(Stored dataset items)
Content starts

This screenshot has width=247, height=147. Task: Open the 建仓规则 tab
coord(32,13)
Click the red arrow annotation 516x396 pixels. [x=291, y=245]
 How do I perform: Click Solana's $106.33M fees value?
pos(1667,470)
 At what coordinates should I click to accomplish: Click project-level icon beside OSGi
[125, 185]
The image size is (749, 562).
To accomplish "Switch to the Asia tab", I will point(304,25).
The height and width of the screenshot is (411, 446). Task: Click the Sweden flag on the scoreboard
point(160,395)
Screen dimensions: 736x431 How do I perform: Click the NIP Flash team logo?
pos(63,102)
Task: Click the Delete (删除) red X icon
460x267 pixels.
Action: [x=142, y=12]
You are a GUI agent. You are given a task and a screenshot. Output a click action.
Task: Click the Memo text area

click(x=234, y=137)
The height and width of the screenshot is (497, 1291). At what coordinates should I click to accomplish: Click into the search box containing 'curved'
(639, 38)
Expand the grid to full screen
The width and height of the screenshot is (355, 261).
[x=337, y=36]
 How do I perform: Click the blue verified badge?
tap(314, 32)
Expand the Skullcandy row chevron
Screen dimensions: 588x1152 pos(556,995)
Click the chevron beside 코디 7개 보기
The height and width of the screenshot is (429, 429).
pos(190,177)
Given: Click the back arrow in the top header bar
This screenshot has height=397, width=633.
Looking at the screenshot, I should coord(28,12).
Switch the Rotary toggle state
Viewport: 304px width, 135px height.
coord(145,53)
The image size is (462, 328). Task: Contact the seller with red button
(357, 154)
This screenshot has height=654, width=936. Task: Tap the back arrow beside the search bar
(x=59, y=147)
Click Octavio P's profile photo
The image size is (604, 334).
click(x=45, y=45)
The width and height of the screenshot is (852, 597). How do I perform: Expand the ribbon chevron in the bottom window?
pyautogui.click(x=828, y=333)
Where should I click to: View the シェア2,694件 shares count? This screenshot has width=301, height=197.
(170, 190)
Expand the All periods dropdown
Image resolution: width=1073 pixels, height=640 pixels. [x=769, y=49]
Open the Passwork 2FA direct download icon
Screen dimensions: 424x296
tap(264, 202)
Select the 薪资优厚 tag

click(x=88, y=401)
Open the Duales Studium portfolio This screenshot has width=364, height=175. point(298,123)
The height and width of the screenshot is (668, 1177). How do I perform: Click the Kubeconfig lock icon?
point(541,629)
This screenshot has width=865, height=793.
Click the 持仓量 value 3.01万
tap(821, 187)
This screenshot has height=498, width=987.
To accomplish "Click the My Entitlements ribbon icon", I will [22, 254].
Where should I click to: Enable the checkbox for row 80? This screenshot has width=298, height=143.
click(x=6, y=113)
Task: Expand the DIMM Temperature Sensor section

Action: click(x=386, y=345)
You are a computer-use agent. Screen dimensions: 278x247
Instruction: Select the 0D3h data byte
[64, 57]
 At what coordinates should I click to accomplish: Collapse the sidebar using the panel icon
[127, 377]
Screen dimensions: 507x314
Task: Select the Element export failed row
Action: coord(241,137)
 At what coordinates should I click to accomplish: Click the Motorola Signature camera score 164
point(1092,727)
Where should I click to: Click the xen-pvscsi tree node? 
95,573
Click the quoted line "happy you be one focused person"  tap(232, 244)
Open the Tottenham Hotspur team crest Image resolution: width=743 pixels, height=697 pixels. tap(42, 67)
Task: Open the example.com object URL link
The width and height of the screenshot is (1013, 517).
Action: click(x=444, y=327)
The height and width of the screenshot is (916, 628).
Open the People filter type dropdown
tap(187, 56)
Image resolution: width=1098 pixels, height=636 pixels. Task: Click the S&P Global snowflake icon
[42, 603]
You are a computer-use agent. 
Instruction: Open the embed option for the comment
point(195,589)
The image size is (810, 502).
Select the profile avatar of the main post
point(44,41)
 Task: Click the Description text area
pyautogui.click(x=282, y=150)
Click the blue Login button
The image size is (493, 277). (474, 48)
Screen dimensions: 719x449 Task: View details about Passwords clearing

Content ends

:: Your assignment ::
Nothing above should be left out. Print all the records exactly.

:: Expected output ::
This screenshot has width=247, height=147. Task: Open the 建仓规则 tab
coord(32,13)
Click the red arrow annotation 516x396 pixels. [x=291, y=245]
 How do I perform: Click Solana's $106.33M fees value?
pos(1667,470)
 At what coordinates should I click to accomplish: Click project-level icon beside OSGi
[125, 185]
The image size is (749, 562).
To accomplish "Switch to the Asia tab", I will point(304,25).
The height and width of the screenshot is (411, 446). Task: Click the Sweden flag on the scoreboard
point(160,395)
Screen dimensions: 736x431 How do I perform: Click the NIP Flash team logo?
pos(63,102)
Task: Click the Delete (删除) red X icon
460x267 pixels.
Action: [x=142, y=12]
You are a GUI agent. You are given a task and a screenshot. Output a click action.
Task: Click the Memo text area

click(x=234, y=137)
The height and width of the screenshot is (497, 1291). At what coordinates should I click to accomplish: Click into the search box containing 'curved'
(639, 38)
Expand the grid to full screen
The width and height of the screenshot is (355, 261).
[x=337, y=36]
 How do I perform: Click the blue verified badge?
tap(314, 32)
Expand the Skullcandy row chevron
Screen dimensions: 588x1152 pos(556,995)
Click the chevron beside 코디 7개 보기
The height and width of the screenshot is (429, 429).
pos(190,177)
Given: Click the back arrow in the top header bar
This screenshot has height=397, width=633.
Looking at the screenshot, I should coord(28,12).
Switch the Rotary toggle state
Viewport: 304px width, 135px height.
coord(145,53)
The image size is (462, 328). Task: Contact the seller with red button
(357, 154)
This screenshot has height=654, width=936. Task: Tap the back arrow beside the search bar
(x=59, y=147)
Click Octavio P's profile photo
The image size is (604, 334).
click(x=45, y=45)
The width and height of the screenshot is (852, 597). How do I perform: Expand the ribbon chevron in the bottom window?
pyautogui.click(x=828, y=333)
Where should I click to: View the シェア2,694件 shares count? This screenshot has width=301, height=197.
(170, 190)
Expand the All periods dropdown
Image resolution: width=1073 pixels, height=640 pixels. [x=769, y=49]
Open the Passwork 2FA direct download icon
Screen dimensions: 424x296
tap(264, 202)
Select the 薪资优厚 tag

click(x=88, y=401)
Open the Duales Studium portfolio This screenshot has width=364, height=175. point(298,123)
The height and width of the screenshot is (668, 1177). How do I perform: Click the Kubeconfig lock icon?
point(541,629)
This screenshot has width=865, height=793.
Click the 持仓量 value 3.01万
tap(821, 187)
This screenshot has height=498, width=987.
To accomplish "Click the My Entitlements ribbon icon", I will [22, 254].
Where should I click to: Enable the checkbox for row 80? This screenshot has width=298, height=143.
click(x=6, y=113)
Task: Expand the DIMM Temperature Sensor section

Action: click(x=386, y=345)
You are a computer-use agent. Screen dimensions: 278x247
Instruction: Select the 0D3h data byte
[64, 57]
 At what coordinates should I click to accomplish: Collapse the sidebar using the panel icon
[127, 377]
Screen dimensions: 507x314
Task: Select the Element export failed row
Action: coord(241,137)
 At what coordinates should I click to accomplish: Click the Motorola Signature camera score 164
point(1092,727)
Where should I click to: Click the xen-pvscsi tree node? 
95,573
Click the quoted line "happy you be one focused person"  tap(232, 244)
Open the Tottenham Hotspur team crest Image resolution: width=743 pixels, height=697 pixels. tap(42, 67)
Task: Open the example.com object URL link
The width and height of the screenshot is (1013, 517).
Action: click(x=444, y=327)
The height and width of the screenshot is (916, 628).
Open the People filter type dropdown
tap(187, 56)
Image resolution: width=1098 pixels, height=636 pixels. Task: Click the S&P Global snowflake icon
[42, 603]
You are a computer-use agent. 
Instruction: Open the embed option for the comment
point(195,589)
The image size is (810, 502).
Select the profile avatar of the main post
point(44,41)
 Task: Click the Description text area
pyautogui.click(x=282, y=150)
Click the blue Login button
The image size is (493, 277). (474, 48)
Screen dimensions: 719x449 Task: View details about Passwords clearing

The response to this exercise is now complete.